Amendments to corporate income tax (“CIT”) legislation
Tax Alert, March 2014
Thin capitalization rule
On 19 December 2013 amendment to the Article 8 of the CIT Act, relating to thin capitalization rule, came into force.
According to previous provisions of the CIT Act, thin capitalization rule was applicable to the loans received from a non-resident direct shareholder, which is not a private individual and which holds at least 25% share in equity capital or voting rights in the taxpayer. Loans received from third party and guaranteed by such direct shareholder also had to be considered under the thin capitalization rule. Respective rule provided that if mentioned loans at any point exceed by fourfold the shareholder’s share in the equity capital or voting rights in the taxpayer (“the 4:1 ratio”), the amount of interests expense on the portion of the loan exceeding the mentioned ratio is to be treated as tax non-deductible expense for CIT purposes.
New amendments of the CIT Act broadened the application of the rule to loans received from any related party of the shareholder. Following this, as of 19 December 2013, loans received from related parties of the direct shareholder, which holds at least 25% share in equity capital or voting rights in the taxpayer, should also be considered when determining tax deductibility of interest expenses under the thin capitalization rule.
The thin capitalization rule does not apply when loan is provided by a financial organization, acting as a direct shareholder, related party or a third party.

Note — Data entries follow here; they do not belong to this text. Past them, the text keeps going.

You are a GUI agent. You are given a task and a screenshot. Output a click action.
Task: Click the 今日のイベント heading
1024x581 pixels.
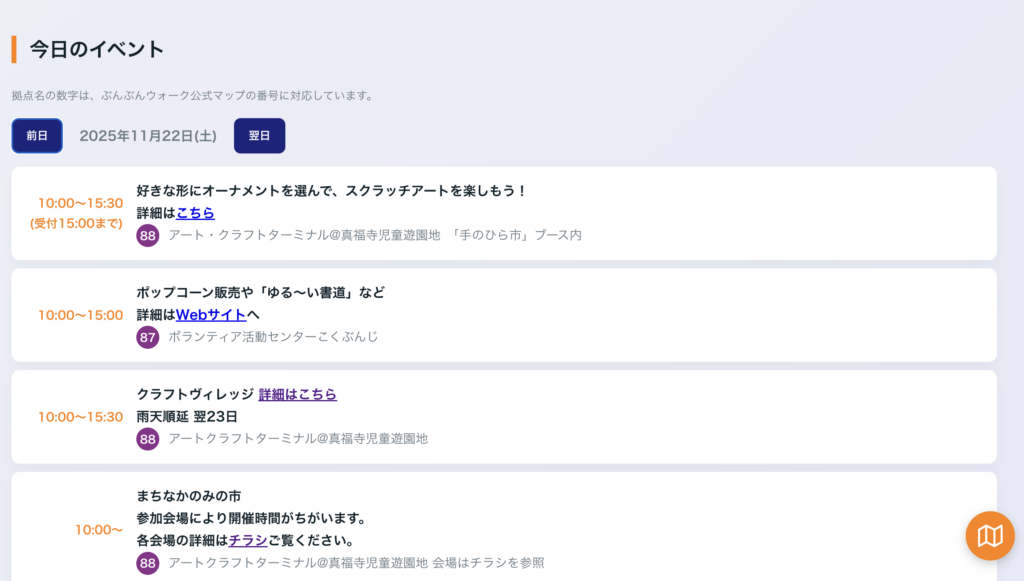coord(97,49)
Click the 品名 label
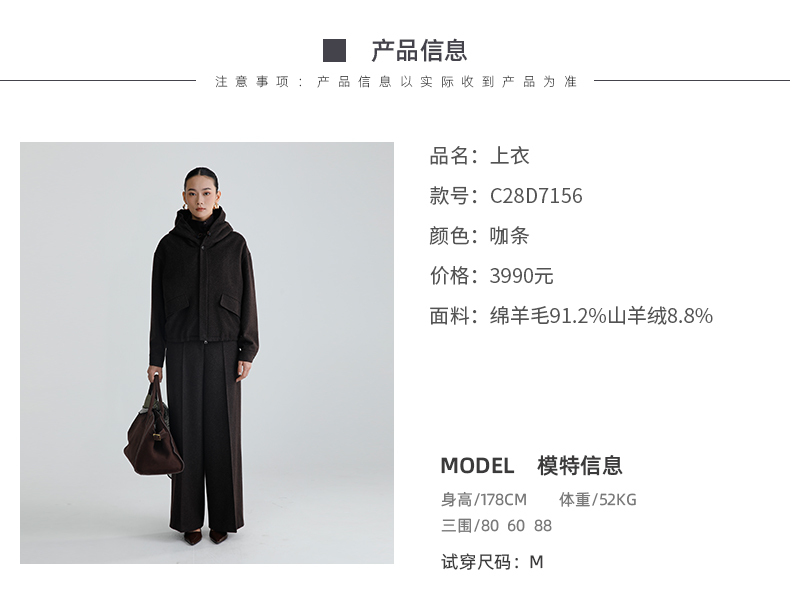The image size is (790, 613). pyautogui.click(x=449, y=156)
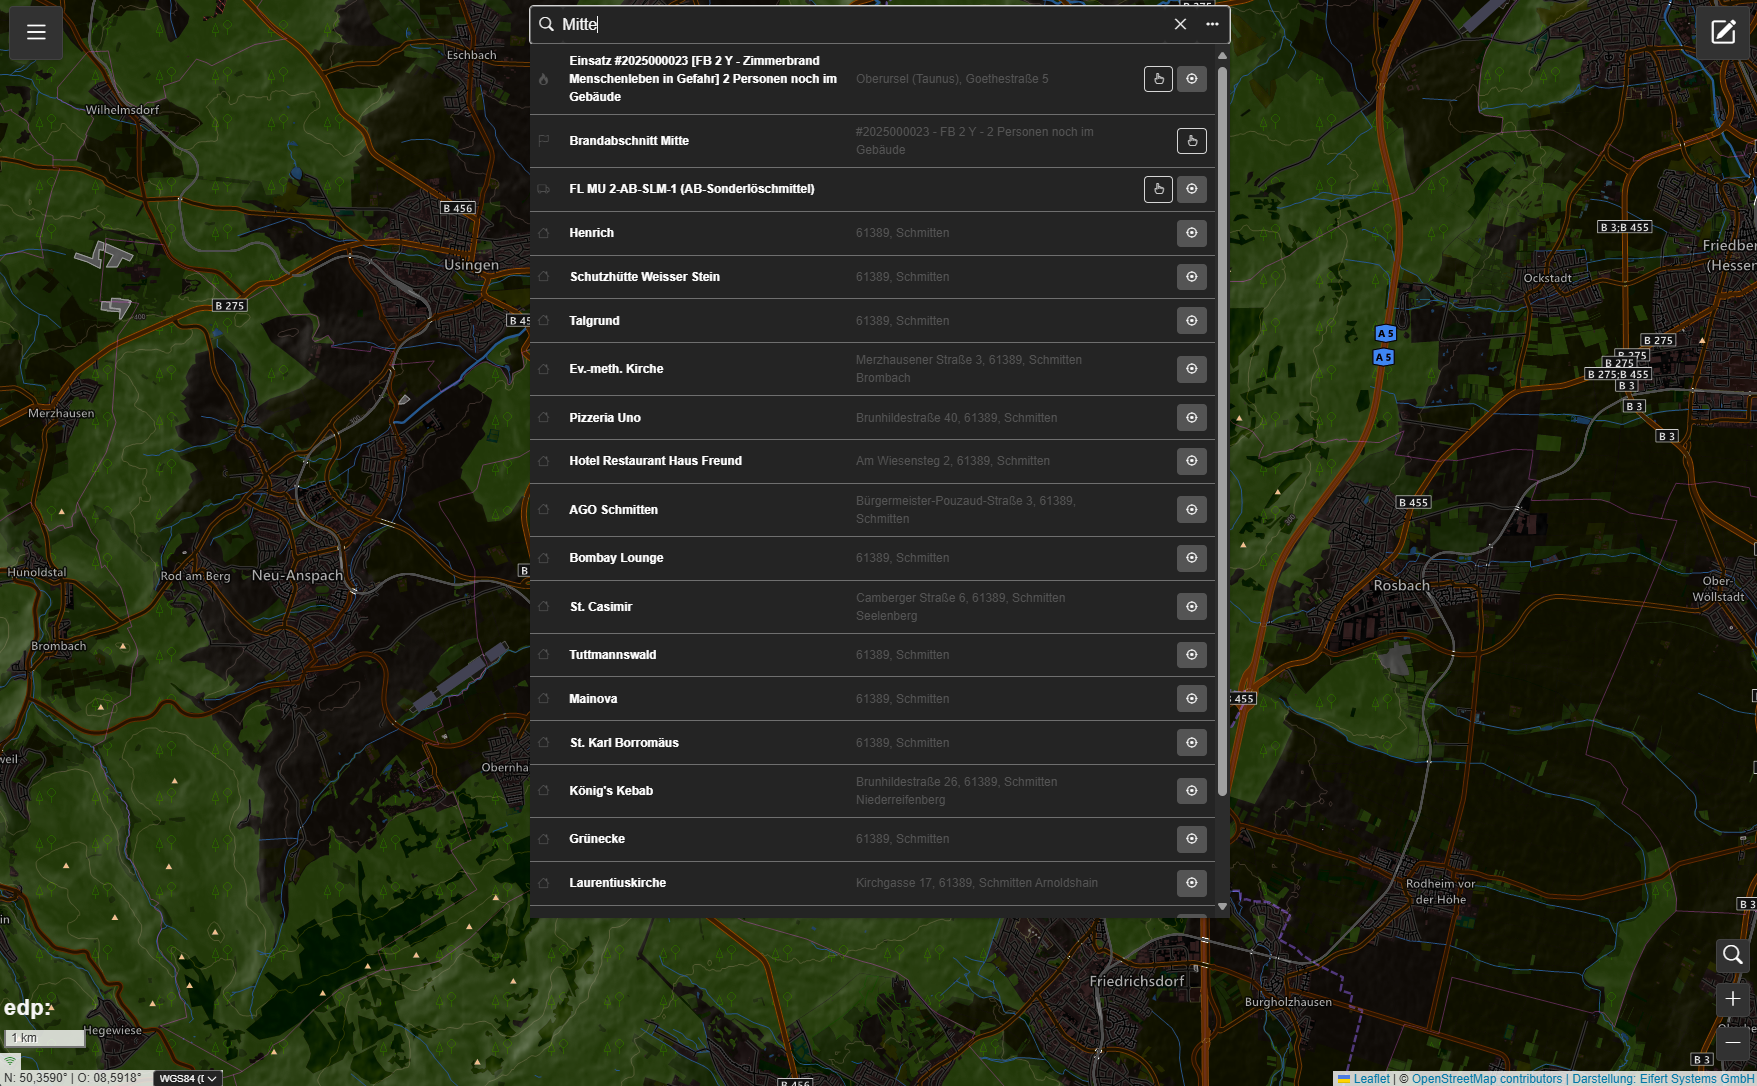Screen dimensions: 1757x1086
Task: Open the search options three-dot menu
Action: tap(1212, 24)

Impairment of long term assets
Amendments to the CIT Regulations, which came into force on 31 December 2013 resulted with clearer provisions on impairment of long term assets. As of 31 December, the CIT Regulations clearly state that taxpayer which records impairment of long term asset (and in accordance with the Act, treats respective expense as tax non-deductible) may, as a tax deductible expense, include the amount of depreciation which would be calculated by using the prescribed tax depreciation rates on such asset. Following this, the difference between impairment of long term asset and the amount determined as a difference between depreciation used for accounting purposes (depreciation calculated on the net book value of the asset after the impairment), and the depreciation calculated for tax purposes (depreciation calculated on the on the purchase cost of the asset), would be included in CIT return as a CIT base increase.